Two rings were run simultaneously from 8 a.m. until 6 p.m. Saturday and Sunday. All were post entries, so competitors could enter their horses on the day of the show.
This show is known for its casual atmosphere, but all of the horses and riders are very well turned-out. Saturday's classes were part of the "short circuit" show series, which is geared toward local children and adult amateurs. Sunday's classes featured hunters and brought local riders and several professionals on young prospects.
This year's 125 entries were a slightly lower number than in previous years because of the toll on horses that the drought-ridden ground has created and conflicting show schedules. Commonwealth Park held a recognized show last week, the first time the Ruritan Club show has had any competition. At the same time, however, many riders use the Ruritan Club show as a preparatory event for the popular Warrenton Horse Show, which celebrates its 100th anniversary today through Monday.
Despite a lower turnout, the generosity level was high, as usual--the Piedmont Valley Ruritan Club was able to raise funds through the benefit horse show for many of its community projects.
The club helps support local fire departments and rescue squads, as well as Reading Is Fundamental, a nationally recognized program that donates books to schoolchildren. Membership fluctuates annually, and finding new recruits is an ongoing crusade.
"The biggest change over the years has been the refined procedure of running the show, so that things generally run smoothly," said Patty Kortlandt, who has been the Ruritan Horse Show secretary for 20 years.
Kortlandt has witnessed the growth of the competition and feels the club is proud of the clientele and enthusiasm that has embraced the show (all of the help is volunteer). She explained that many of the club members have been involved with the show for several years and that they all work extremely well together.

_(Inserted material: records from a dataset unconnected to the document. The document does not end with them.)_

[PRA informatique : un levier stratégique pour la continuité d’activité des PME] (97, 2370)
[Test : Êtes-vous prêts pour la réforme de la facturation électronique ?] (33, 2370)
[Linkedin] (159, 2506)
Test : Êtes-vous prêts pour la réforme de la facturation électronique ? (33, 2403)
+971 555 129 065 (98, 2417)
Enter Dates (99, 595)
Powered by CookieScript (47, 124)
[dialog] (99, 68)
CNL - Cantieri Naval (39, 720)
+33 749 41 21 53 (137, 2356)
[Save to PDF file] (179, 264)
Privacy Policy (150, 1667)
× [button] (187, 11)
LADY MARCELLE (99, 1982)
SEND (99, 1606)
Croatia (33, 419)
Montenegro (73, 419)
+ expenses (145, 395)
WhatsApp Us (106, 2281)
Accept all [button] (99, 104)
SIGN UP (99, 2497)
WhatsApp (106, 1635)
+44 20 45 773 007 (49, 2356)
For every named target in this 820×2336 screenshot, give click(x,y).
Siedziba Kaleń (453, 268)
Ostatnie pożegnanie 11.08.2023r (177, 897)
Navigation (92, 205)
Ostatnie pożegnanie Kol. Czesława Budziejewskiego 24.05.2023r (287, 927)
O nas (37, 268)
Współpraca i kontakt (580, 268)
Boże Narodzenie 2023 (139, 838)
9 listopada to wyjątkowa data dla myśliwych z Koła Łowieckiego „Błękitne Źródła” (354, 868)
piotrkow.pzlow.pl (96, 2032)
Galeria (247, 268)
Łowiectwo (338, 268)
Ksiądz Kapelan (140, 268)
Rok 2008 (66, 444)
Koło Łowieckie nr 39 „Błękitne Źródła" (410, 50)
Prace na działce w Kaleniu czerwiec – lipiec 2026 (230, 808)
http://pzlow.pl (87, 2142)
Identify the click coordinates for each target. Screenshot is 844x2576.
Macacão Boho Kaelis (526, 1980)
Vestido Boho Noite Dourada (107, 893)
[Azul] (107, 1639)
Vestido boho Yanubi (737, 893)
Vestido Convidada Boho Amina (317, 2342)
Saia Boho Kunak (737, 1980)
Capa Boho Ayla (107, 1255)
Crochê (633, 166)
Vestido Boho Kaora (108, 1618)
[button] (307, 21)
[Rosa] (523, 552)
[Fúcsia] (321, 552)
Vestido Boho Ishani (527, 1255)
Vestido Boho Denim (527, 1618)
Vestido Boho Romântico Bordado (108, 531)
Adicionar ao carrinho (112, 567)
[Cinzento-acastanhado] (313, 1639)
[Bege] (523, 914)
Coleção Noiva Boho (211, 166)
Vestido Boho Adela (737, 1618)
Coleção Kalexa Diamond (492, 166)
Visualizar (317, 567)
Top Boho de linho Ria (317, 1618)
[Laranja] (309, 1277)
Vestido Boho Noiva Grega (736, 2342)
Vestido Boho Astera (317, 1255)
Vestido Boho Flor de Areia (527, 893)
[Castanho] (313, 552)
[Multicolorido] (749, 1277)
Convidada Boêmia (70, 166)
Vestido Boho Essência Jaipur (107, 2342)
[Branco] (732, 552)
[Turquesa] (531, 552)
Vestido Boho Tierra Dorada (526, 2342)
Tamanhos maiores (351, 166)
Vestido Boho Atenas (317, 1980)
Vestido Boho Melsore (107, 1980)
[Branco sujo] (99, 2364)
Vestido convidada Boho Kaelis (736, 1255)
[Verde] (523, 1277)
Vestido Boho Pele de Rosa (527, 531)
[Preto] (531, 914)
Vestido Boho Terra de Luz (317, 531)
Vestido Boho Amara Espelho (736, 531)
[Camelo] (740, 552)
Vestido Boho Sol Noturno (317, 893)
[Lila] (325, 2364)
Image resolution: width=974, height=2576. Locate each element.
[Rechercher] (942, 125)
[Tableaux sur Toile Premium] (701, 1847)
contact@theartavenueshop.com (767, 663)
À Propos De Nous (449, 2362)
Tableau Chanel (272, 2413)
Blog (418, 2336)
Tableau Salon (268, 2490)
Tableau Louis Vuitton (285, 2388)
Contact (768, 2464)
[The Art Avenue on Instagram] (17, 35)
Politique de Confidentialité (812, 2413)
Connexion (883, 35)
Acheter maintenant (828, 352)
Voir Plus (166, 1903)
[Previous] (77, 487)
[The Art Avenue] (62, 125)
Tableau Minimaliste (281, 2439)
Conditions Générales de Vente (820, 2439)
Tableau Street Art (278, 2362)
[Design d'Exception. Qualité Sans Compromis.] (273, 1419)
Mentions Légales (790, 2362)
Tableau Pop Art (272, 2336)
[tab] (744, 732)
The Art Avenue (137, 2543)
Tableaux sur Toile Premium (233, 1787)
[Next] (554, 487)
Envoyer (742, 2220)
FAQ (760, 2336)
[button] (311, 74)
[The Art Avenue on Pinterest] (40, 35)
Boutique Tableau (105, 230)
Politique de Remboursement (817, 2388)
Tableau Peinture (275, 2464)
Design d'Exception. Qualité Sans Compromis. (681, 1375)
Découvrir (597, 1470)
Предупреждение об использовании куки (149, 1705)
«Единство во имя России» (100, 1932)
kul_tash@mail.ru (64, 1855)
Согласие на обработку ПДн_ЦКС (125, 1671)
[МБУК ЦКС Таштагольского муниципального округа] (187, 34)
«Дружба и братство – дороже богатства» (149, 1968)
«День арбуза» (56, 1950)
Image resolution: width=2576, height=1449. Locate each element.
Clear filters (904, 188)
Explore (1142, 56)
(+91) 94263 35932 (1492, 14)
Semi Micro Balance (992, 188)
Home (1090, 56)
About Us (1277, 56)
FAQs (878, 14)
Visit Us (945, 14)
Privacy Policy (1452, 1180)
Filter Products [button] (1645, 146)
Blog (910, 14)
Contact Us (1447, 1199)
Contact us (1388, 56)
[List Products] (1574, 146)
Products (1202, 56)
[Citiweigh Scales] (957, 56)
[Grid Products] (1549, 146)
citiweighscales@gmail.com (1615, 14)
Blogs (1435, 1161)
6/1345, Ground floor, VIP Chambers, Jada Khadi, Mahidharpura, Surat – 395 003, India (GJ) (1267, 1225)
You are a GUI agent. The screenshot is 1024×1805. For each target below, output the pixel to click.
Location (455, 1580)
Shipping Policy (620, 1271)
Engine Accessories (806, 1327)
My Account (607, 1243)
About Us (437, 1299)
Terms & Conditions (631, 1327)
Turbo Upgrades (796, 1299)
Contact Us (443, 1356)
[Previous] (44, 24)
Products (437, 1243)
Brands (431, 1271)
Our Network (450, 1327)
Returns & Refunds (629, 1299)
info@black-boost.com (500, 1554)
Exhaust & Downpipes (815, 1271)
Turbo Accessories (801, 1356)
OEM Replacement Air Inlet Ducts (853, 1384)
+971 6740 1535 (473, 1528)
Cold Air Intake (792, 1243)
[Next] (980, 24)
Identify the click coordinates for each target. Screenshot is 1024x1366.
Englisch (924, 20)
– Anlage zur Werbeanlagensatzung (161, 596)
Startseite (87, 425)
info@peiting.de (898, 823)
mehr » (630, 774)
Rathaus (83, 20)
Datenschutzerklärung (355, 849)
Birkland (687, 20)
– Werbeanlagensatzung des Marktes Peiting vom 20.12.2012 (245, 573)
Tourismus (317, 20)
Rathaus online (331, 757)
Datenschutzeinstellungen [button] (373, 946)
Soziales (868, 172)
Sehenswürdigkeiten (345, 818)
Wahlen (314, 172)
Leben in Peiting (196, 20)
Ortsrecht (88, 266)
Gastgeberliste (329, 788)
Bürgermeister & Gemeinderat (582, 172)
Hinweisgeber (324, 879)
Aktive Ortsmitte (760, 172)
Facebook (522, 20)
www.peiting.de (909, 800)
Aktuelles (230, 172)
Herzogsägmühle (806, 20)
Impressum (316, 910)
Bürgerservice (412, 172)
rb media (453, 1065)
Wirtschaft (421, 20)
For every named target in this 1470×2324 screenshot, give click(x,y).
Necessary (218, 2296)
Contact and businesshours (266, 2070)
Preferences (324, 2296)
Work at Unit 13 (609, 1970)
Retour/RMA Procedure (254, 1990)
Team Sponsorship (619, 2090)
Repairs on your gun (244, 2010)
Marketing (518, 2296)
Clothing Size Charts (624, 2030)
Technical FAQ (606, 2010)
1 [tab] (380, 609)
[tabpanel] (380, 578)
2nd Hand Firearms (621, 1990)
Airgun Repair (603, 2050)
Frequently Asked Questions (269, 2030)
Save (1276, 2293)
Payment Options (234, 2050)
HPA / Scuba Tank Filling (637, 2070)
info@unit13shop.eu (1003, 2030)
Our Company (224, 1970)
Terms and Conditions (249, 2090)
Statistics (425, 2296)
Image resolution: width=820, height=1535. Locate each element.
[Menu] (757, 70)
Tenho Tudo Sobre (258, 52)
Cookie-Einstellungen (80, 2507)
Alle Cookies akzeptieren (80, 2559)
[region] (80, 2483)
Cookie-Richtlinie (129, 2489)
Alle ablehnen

That's what is so great about the annual event: the rich sense of community and the feel of the show--which is anything but exclusive. A competitor even said the jump crew, busily setting the jumps, had never had anything to do with horses before this show.
Anyone is allowed to compete in this show and to ride under the Upperville oak trees on the famous show grounds. Those who did were treated to an experience many people only dream about.